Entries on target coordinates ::
........

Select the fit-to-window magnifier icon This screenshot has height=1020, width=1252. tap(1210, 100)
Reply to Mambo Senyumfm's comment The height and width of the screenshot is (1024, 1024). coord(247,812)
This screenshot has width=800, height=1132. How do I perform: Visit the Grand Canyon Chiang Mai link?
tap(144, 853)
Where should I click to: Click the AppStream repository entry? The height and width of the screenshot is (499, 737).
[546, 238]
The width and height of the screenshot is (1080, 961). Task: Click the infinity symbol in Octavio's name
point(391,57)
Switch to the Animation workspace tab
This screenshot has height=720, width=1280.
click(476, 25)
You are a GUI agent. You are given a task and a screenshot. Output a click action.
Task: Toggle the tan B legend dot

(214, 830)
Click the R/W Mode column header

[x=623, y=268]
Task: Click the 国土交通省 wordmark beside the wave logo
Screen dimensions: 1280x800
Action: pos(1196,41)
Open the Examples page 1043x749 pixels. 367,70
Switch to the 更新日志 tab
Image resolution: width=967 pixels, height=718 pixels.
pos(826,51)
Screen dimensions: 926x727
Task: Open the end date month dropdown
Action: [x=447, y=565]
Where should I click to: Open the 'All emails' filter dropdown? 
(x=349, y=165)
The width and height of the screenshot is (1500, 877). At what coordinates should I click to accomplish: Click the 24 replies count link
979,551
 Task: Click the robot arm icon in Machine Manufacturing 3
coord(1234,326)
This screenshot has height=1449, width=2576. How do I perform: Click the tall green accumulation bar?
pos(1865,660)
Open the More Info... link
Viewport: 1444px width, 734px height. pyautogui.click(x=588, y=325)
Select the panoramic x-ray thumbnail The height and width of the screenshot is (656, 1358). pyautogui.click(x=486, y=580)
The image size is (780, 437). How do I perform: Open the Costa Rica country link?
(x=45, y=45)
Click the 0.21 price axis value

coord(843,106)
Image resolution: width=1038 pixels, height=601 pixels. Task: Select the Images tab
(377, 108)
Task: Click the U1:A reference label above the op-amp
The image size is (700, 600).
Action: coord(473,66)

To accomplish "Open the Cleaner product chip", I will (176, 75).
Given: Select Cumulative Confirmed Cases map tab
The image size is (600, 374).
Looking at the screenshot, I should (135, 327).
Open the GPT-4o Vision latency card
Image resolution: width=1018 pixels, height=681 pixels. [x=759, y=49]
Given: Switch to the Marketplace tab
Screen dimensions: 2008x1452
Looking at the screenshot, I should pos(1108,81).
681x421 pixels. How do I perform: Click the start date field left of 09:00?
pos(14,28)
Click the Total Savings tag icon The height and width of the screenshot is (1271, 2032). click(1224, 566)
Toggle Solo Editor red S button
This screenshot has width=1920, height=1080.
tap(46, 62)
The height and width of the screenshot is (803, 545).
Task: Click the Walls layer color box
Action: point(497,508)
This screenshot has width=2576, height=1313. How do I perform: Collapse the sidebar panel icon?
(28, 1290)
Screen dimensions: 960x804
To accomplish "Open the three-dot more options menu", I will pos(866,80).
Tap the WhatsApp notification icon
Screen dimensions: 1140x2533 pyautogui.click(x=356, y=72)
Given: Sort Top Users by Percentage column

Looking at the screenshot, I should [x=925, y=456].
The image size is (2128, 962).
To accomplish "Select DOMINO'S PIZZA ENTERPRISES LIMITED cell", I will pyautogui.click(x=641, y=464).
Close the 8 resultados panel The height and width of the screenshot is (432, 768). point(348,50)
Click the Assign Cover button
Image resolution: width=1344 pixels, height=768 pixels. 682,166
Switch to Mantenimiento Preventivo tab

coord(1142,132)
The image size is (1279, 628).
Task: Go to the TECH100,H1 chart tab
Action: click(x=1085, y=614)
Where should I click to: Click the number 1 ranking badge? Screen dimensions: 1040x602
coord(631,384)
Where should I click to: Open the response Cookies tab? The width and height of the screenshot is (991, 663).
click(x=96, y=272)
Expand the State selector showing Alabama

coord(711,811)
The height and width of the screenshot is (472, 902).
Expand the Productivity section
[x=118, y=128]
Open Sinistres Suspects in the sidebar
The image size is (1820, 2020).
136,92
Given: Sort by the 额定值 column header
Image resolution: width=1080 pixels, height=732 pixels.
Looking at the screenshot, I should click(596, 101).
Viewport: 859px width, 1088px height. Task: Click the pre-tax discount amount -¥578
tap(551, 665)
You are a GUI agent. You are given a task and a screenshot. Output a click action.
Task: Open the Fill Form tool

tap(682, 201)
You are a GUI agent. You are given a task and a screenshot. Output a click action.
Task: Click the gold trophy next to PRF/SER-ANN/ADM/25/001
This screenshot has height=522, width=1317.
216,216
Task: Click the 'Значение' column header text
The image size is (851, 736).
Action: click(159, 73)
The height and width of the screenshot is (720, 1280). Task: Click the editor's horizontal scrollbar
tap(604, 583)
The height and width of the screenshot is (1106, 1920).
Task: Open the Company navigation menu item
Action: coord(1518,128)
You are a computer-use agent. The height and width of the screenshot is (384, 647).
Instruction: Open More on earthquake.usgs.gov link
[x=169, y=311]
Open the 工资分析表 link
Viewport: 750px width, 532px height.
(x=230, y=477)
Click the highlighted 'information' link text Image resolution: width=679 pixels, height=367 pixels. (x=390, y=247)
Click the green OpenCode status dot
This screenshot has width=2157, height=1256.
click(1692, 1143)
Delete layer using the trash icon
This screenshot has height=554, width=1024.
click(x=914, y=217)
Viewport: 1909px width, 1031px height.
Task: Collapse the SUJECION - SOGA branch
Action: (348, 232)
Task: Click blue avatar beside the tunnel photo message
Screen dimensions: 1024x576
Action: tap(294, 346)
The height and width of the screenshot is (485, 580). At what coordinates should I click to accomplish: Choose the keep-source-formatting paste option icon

........

Given instruction :: Pull out each line of the data above that contains the word "Where", keeping them in their original order.

The solution ::
Where should I click to: Click the AppStream repository entry? The height and width of the screenshot is (499, 737).
Where should I click to: Open the 'All emails' filter dropdown? 
Where should I click to: Click the number 1 ranking badge? Screen dimensions: 1040x602
Where should I click to: Open the response Cookies tab? The width and height of the screenshot is (991, 663).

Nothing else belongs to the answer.